Sebbene le due protagoniste siano riuscite a costruire una relazione tutt’altro che superficiale, fatta di opposizioni e contrasti caratteriali ma anche di vuoti dell’una colmati dall’altra in maniera reciproca ed equa, la serie ha il suo punto di forza nell’amalgama che esse riescono a creare con James.
Questa premiere sceglie di concentrarsi sul punto che, nella prima stagione, è emerso come quello di maggior forza, originalità e innovazione: James Van Der Beek. L’attore dà ad Apt. 23 una marcia in più grazie ad un personaggio estremamente autobiografico, che fa dell’autoironia la sua componente di maggior rilievo. A Reunion… catalizza gran parte dell’attenzione su di lui, scegliendo la strategia narrativa che ha fatto il successo dell’episodio pilota, ossia quella del flash-forward iniziale spiazzante, al quale segue un episodio pregno di continui colpi di scena e capovolgimenti di punti di vista.

Al di là della raffica di battute inarrestabile, quest’episodio, grazie al tentativo di June di convincere James ad accettare la riunione con il cast della famosa serie, offre una sintetica ma quanto mai efficace esposizione dell’essenza del teen drama. L’intervention (come lo chiama Chloe) di June a favore del ricongiungimento tocca alcune delle componenti fondamentali del genere televisivo soprattutto inquadrandolo come grande romanzo di formazione, manuale di crescita per ogni adolescente contemporaneo; nel farlo riesce a non prendersi mai troppo sul serio, pur intercettando nodi chiave dei codici di tante serie nate da Beverly Hills in avanti.

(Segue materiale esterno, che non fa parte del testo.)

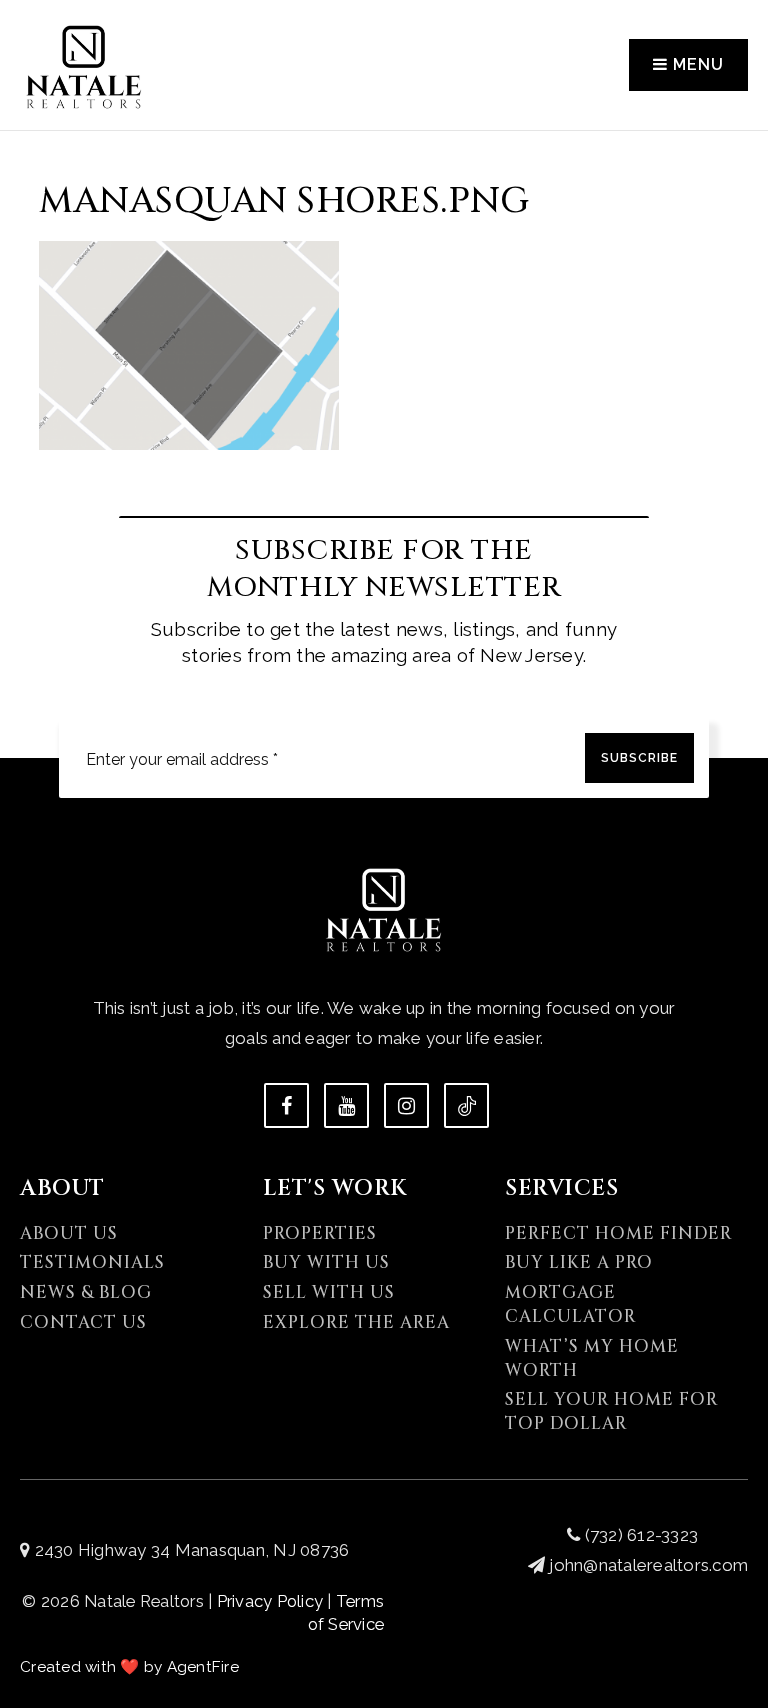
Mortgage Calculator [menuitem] (570, 1304)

Il finale ritorna sull’incipit, svelando il colpo di scena, ovvero che nella barca in fiamme non c’è James Van Der Beek, bensì tutto ciò che ancora lo legava al personaggio di Dawson, dal quale decide di emanciparsi definitivamente. I tre, accompagnati da Luther – agente di James e personaggio al quale verrà dato, giustamente, più spazio in questa stagione – finiscono camminando verso la macchina da presa accompagnati da una musica che li configura come dei supereroi, pronti a inaugurare una stagione che promette benissimo.
Voto: 8,5

ho trovato questa puntata divertentissima e geniale! a parte che davanti alla scena del re leone non riesco a stare seria per più di un nanosecondo, ma poi tutte le guest star!!! malcooolm! e busy phillips! quello di bayside school invece ci ho messo un filo di più a riconoscerlo..
in ogni caso, una puntata scritta benissimo e una delle poche comedy che ultimamente sappia davvero far ridere…
Quoto Xfaith… Devo dire che anche l’inizio della prima stagione era stato scoppiettante ma a lungo andare gli episodi si erano fatti via via sempre più simili e difficili da incasellare (nel senso che ogni episodio era troppo simile all’altro)… Spero vivamente che non si ripetano gli stessi errori della prima stagione e riescano anche a tirar fuori un minimo di fil rouge che faccia stare insieme tutta la serie nel miglior modo possibile,resta il fatto che Ap. 23 è una delle poche serie comiche che mi faccia ridere di gusto insieme a Raising Hope (Louie non lo metto fra le semplici serie comiche perché è un qualcosa che va oltre,spero che qualcuno recensisca il finale della terza stagione)
Ps:Forse mi son perso qualcosa,ma che fine hanno fatto gli altri 2 co-protagonisti della serie,ovvero la vicina morbosa di Chloe ed il vicino feticista???